> [Required task]
Please answer these questions from the blog post below about Martin Shields's release:
(a) How many years was Shields supposed to stay in prison, and how many did he serve?
(b) In what year did the events took place?
(c) According to the post, where are the hidden cameras in Bulgaria found?

> [Document passage]
Very rarely in this blog so far have I allowed myself to be critical towards somebody or something, and I have tried to be as objective as possible. But this time something is choking me from the inside, and the feelings of hurt pride of another kind, identity and desire for justice are making me write this post, which is going to be different from everything I have written so far. The reason is the recent release from jail of Martin Shields, a Liverpool FC supporter, who was convicted with the attempt murder of the Bulgarian waiter Martin Georgiev. The football fan was supposed to stay in prison for 10 years, but overall did 4 years, before being pardoned from Her Majesty The Queen.

The first thing that really strikes me about the media coverage of this ugly story here in the UK are the numerous mistakes British journalists make when describing the events that took place in 2005. I have already given up the hope that many people will be knowledgeable of geography, even though its on their continent, so I'm not surprised almost nobody knows where Bulgaria is, where the sea side resort of Golden Sands is, where thew attempt murder happened; or know facts like there is no CCTV in Bulgaria, the same way there is in the UK, there are only hidden cameras outside private properties or big places like malls or supermarkets or the underground. However, as every other person relying on the media to provide information on the current affairs, I have a blind faith in what they say to be true and thus expect them to CHECK THEIR INFORMATION and will try to be objective and free themselves from sentiments, in the name of fucking truth and justice, if you like. So fa the information that I read is such a mish mash between reality and rumours, that no wonder so many British and European citizens have distorted visions of what happened, who is guilty and what evidence has been presented and retracted during the whole trial and the years after that. As a journalist wannabee I am so fucking disappointed that the media of this country which I hold to be more objective misleads its own people and leaves another 7 million with bitter taste in their mouths, because of the endless comments upon an attempt to do the job right.

> [Data listing]

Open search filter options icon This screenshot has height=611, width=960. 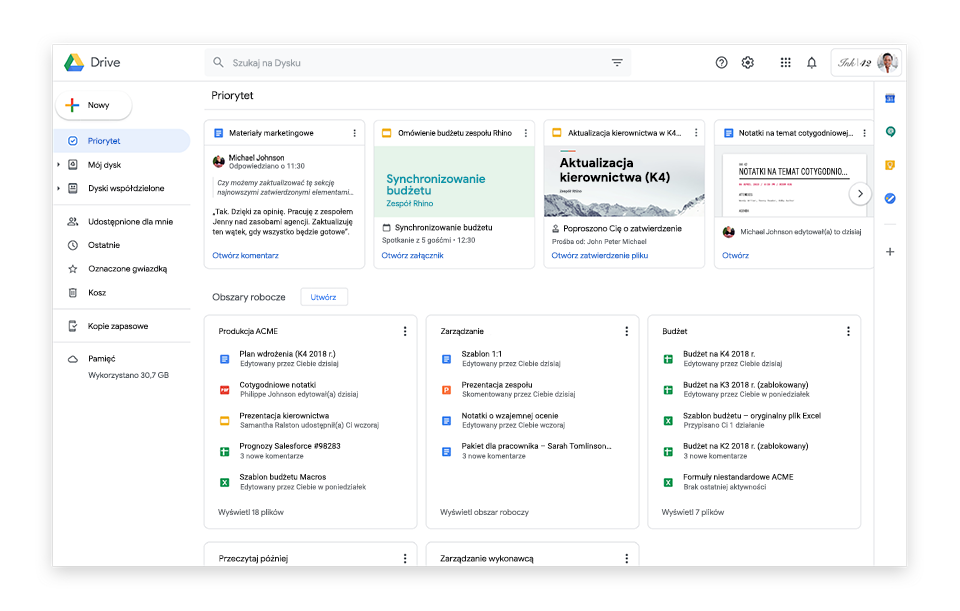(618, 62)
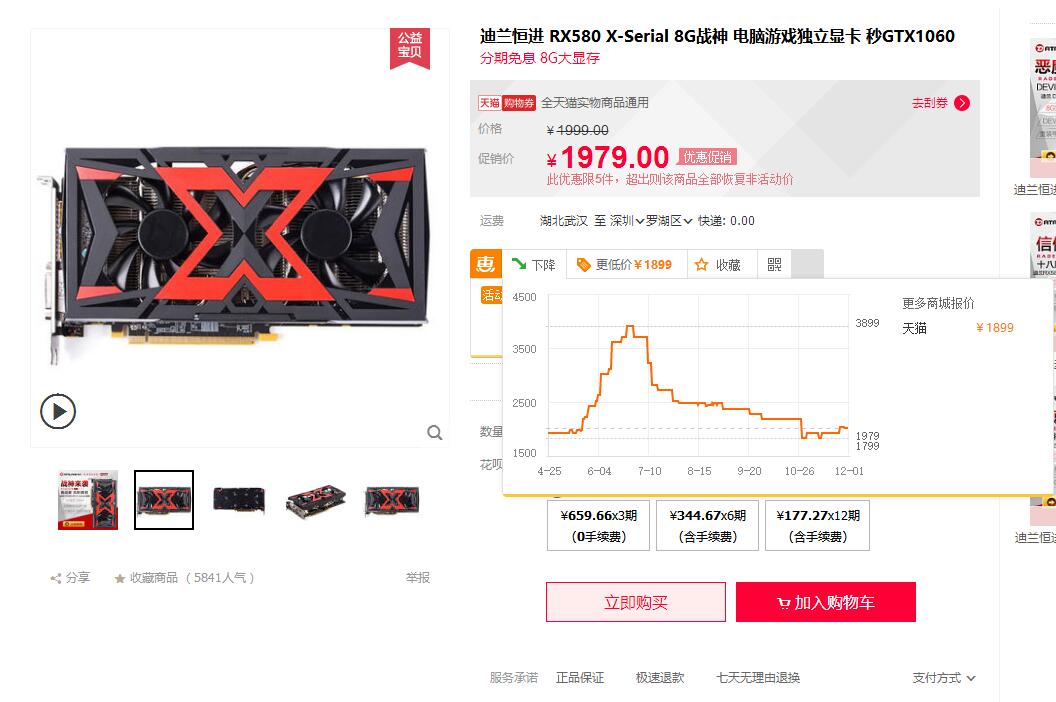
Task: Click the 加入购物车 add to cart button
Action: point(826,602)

...

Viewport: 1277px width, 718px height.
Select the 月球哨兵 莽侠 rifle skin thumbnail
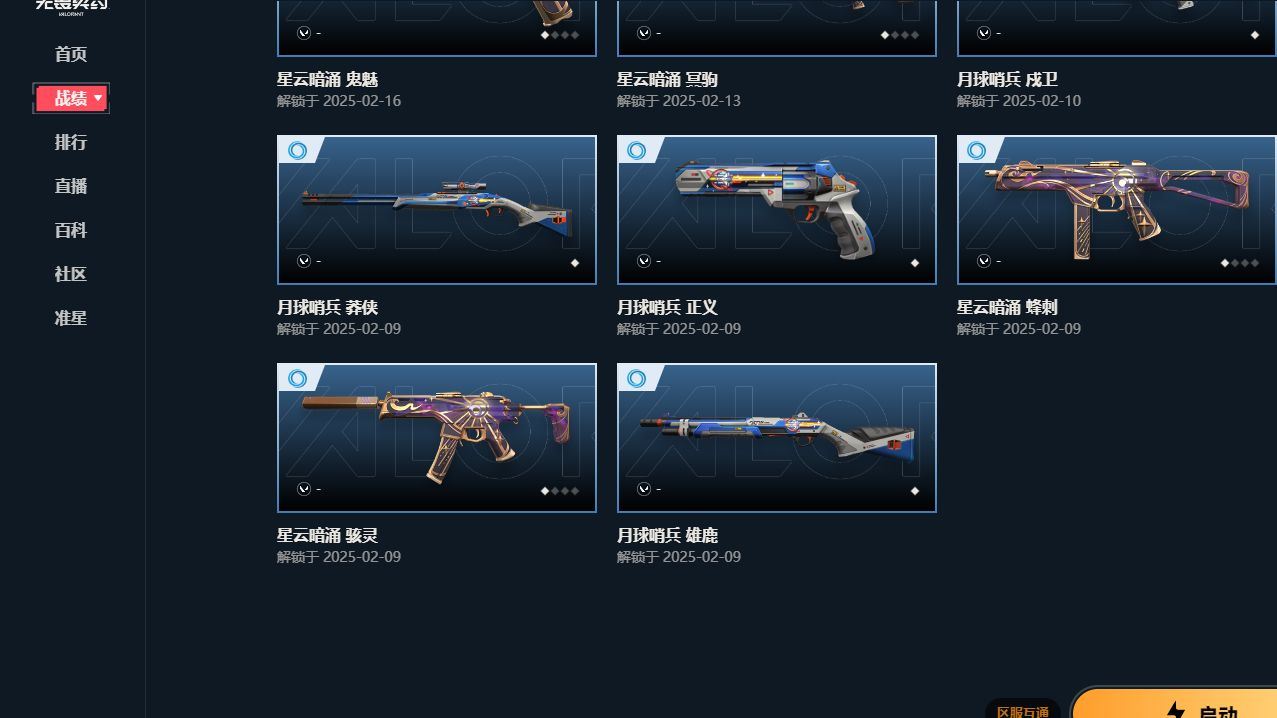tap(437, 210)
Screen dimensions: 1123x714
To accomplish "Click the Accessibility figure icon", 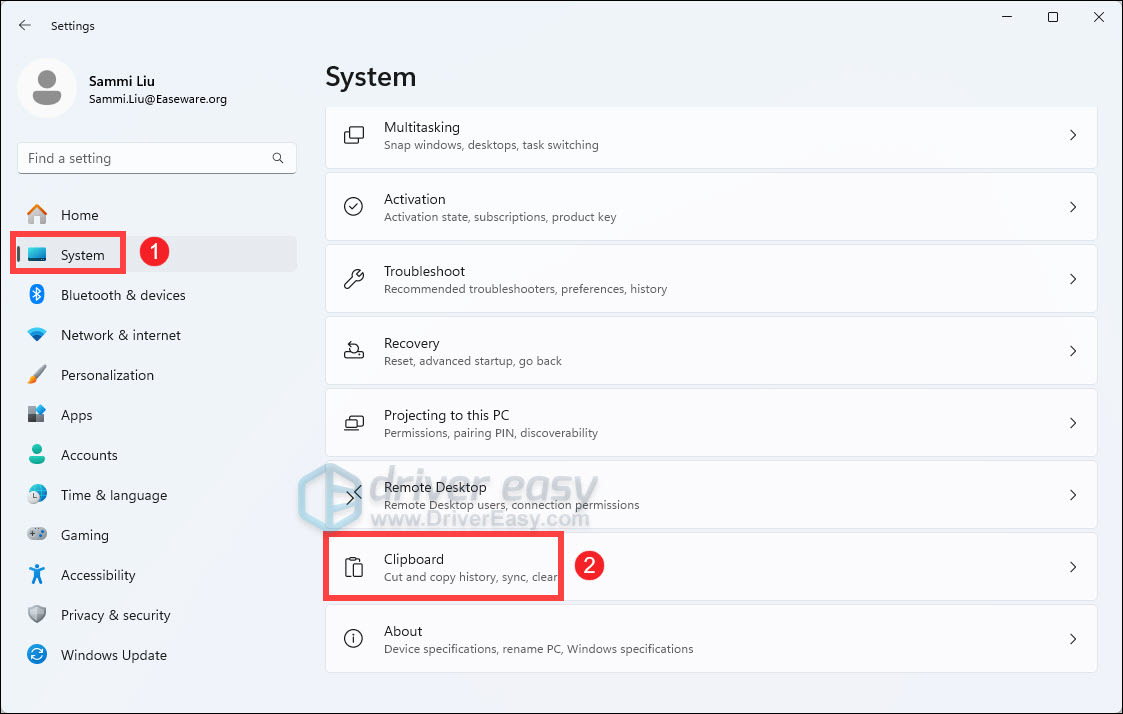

---

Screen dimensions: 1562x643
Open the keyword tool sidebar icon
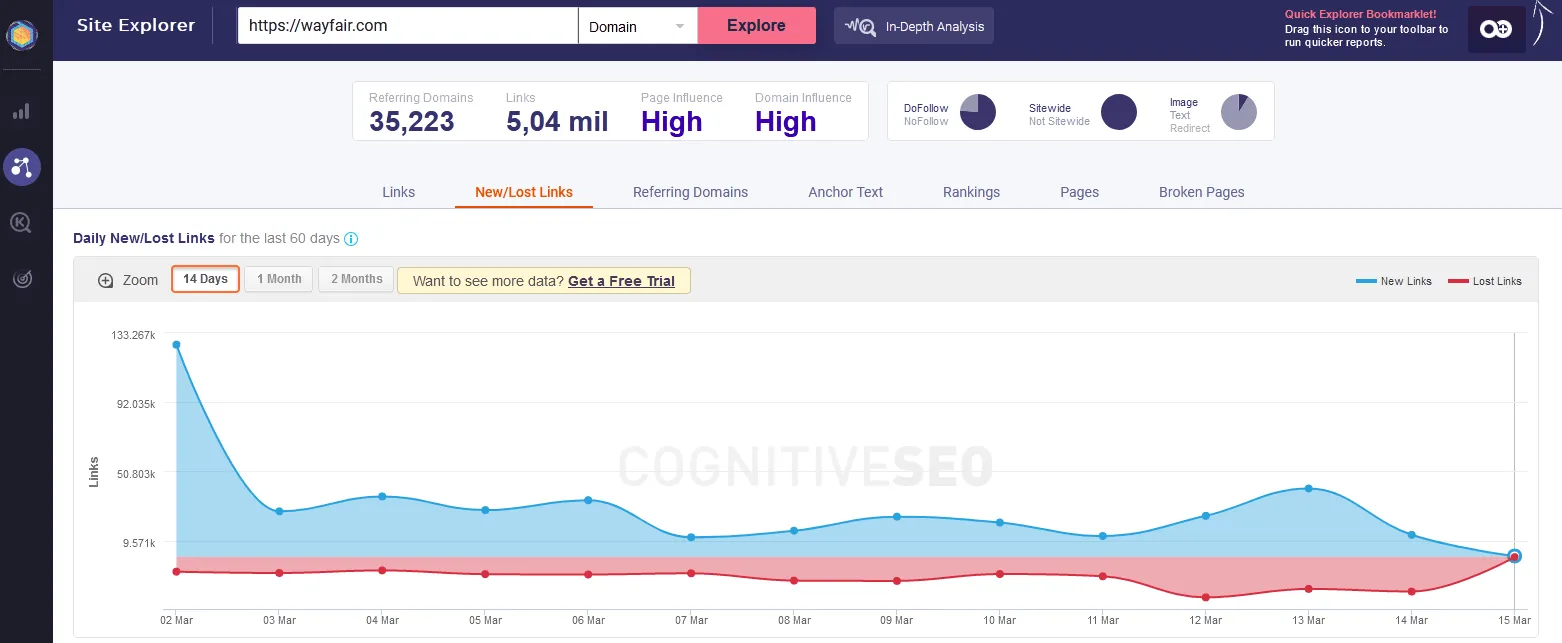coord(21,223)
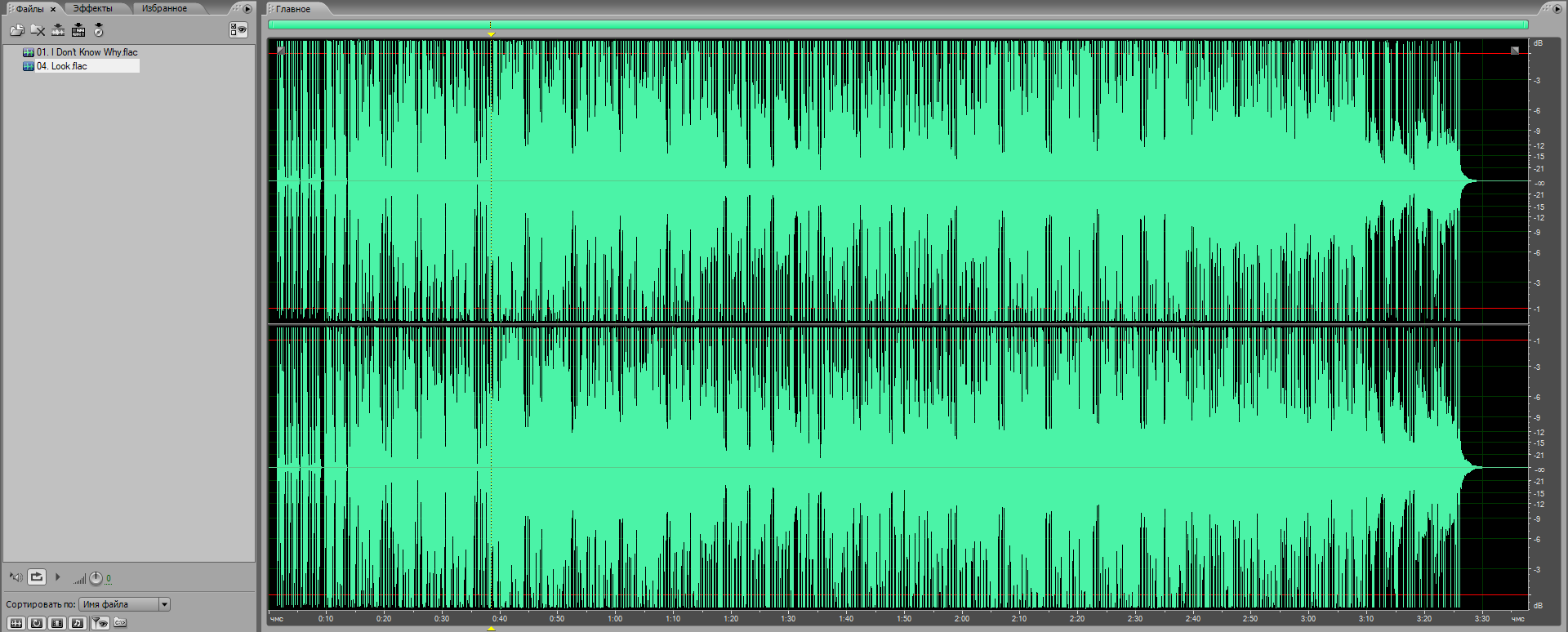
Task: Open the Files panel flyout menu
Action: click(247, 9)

> [Result]
(a) He was supposed to stay 10 years and served 4.
(b) 2005.
(c) Outside private properties or big places like malls, supermarkets or the underground.